• **Given problem**
Update the items from the line with "931x438 pixels. At" up to and including the line with "pos(115,855)" by changing "slider handle" to "slider knob", with nothing else altered. Give back only those lines.

• **Rows**
"""

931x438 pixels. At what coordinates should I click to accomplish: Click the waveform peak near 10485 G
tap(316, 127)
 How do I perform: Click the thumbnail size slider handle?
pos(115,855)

"""
"""

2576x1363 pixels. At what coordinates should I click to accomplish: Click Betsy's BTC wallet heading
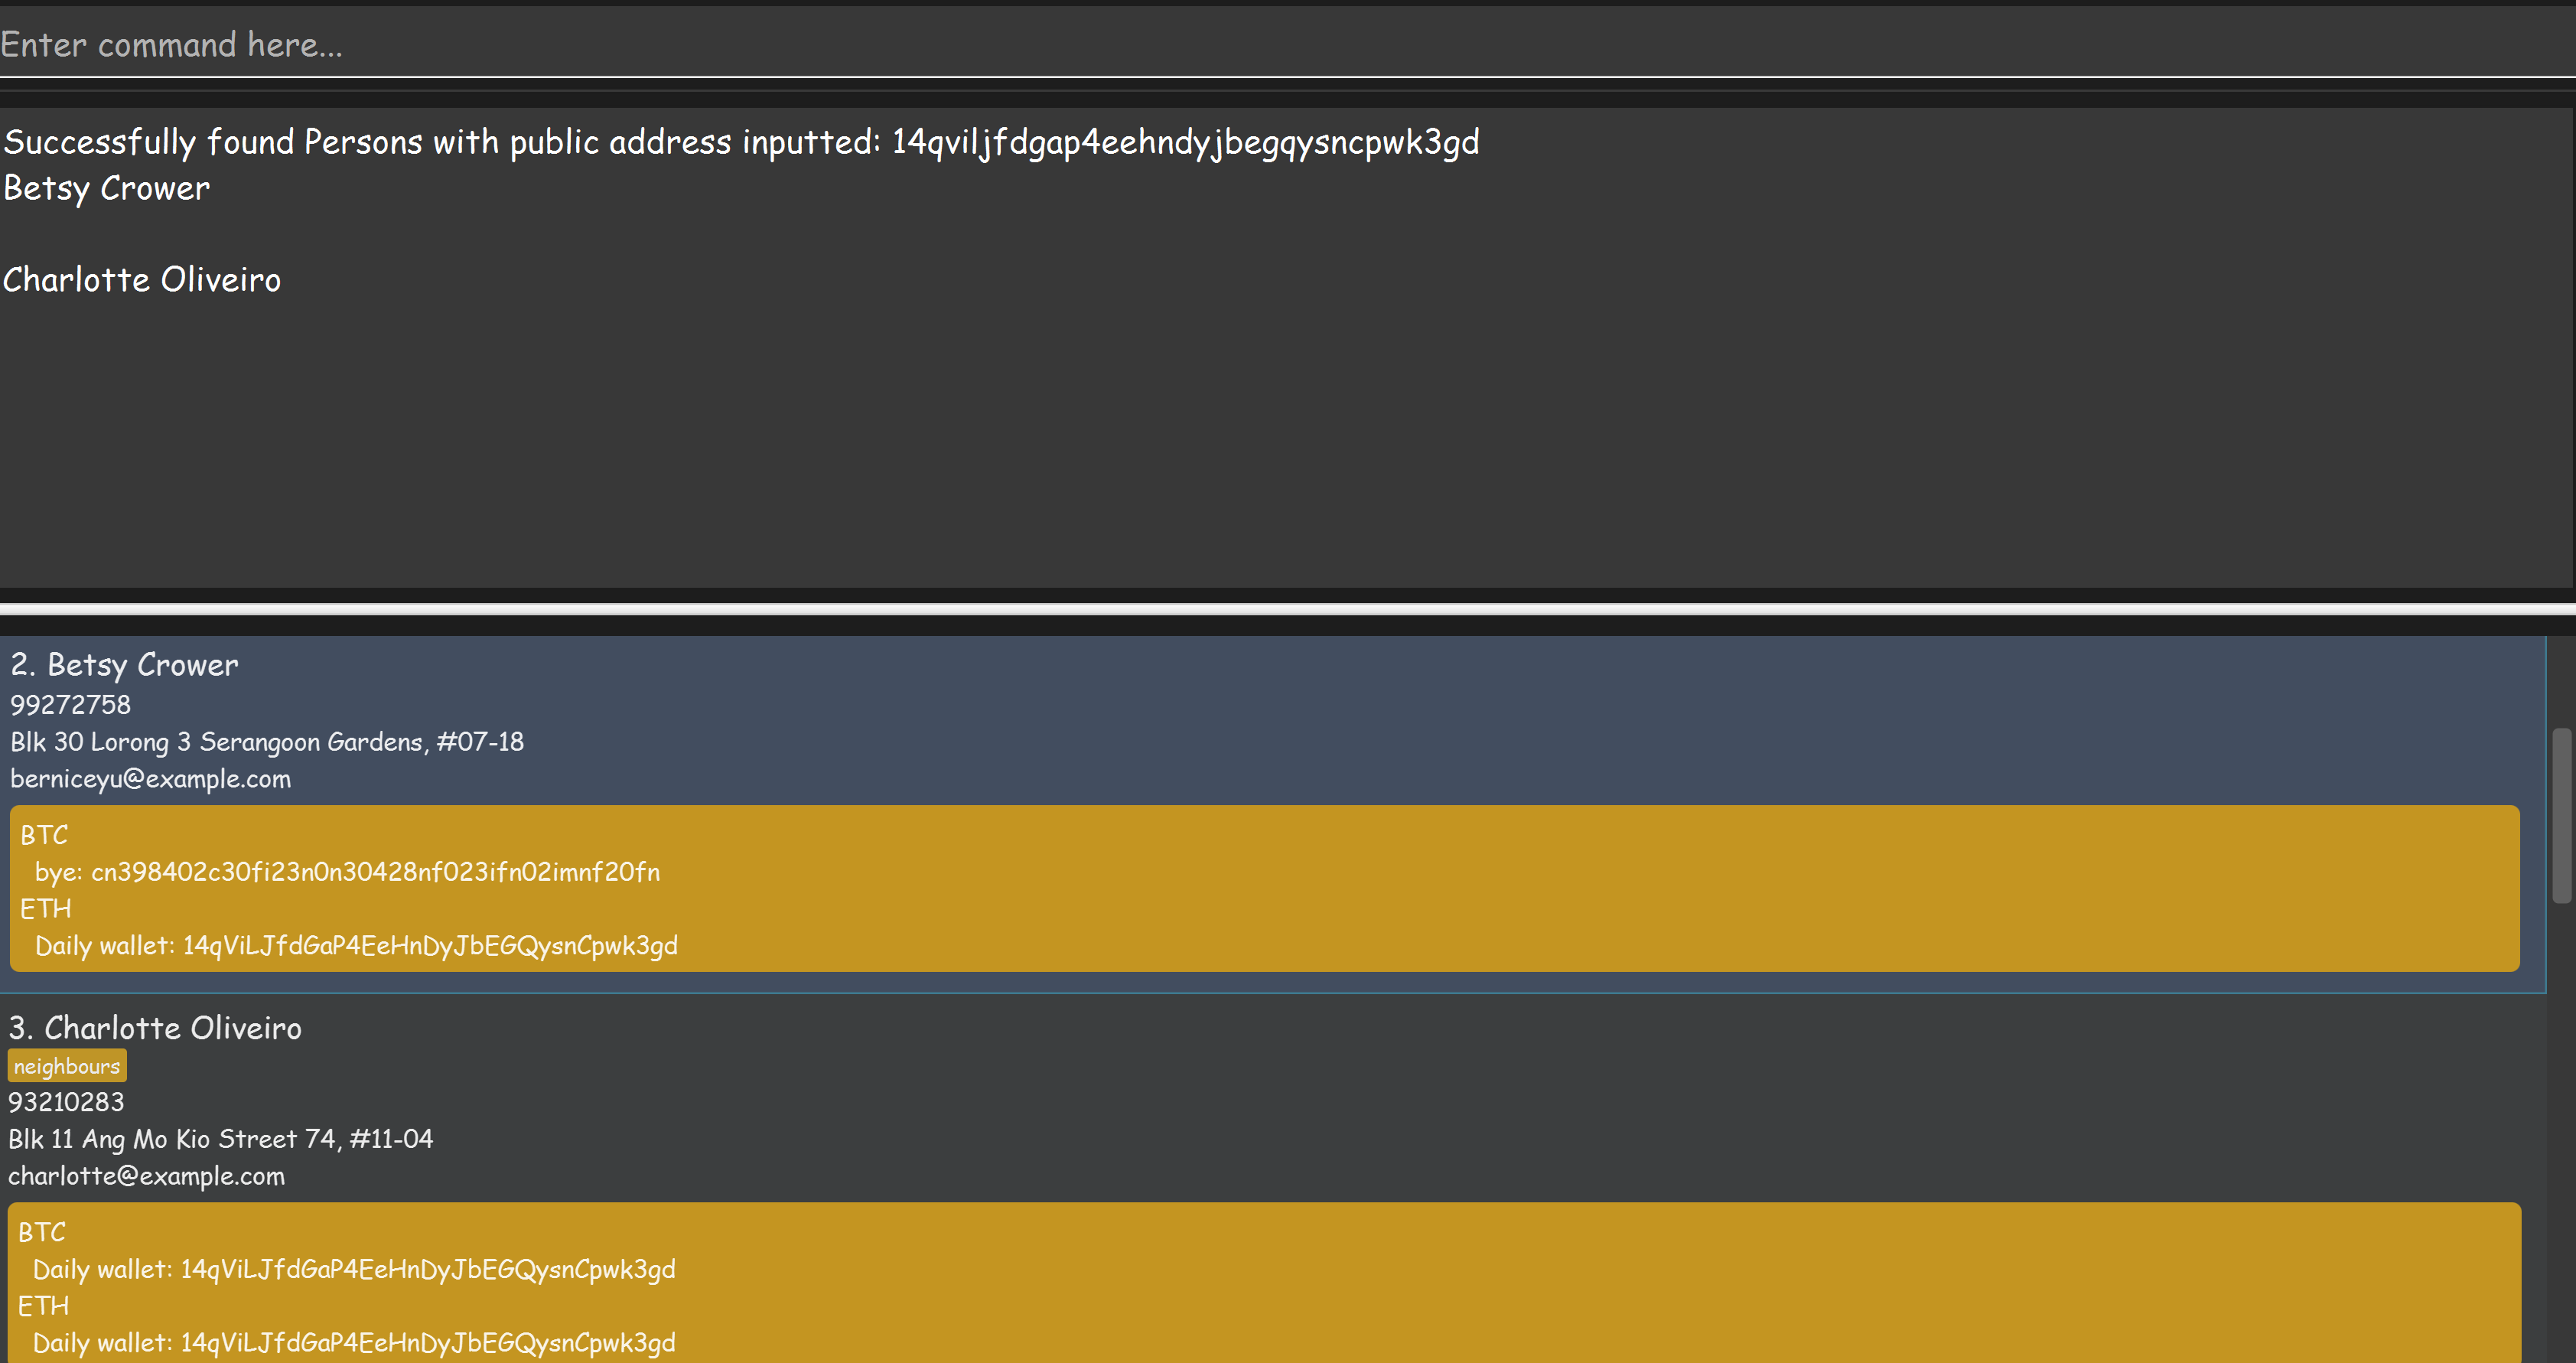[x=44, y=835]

"""

• **Reply to the exercise**
931x438 pixels. At what coordinates should I click to accomplish: Click the waveform peak near 10485 G
tap(316, 127)
 How do I perform: Click the thumbnail size slider knob?
pos(115,855)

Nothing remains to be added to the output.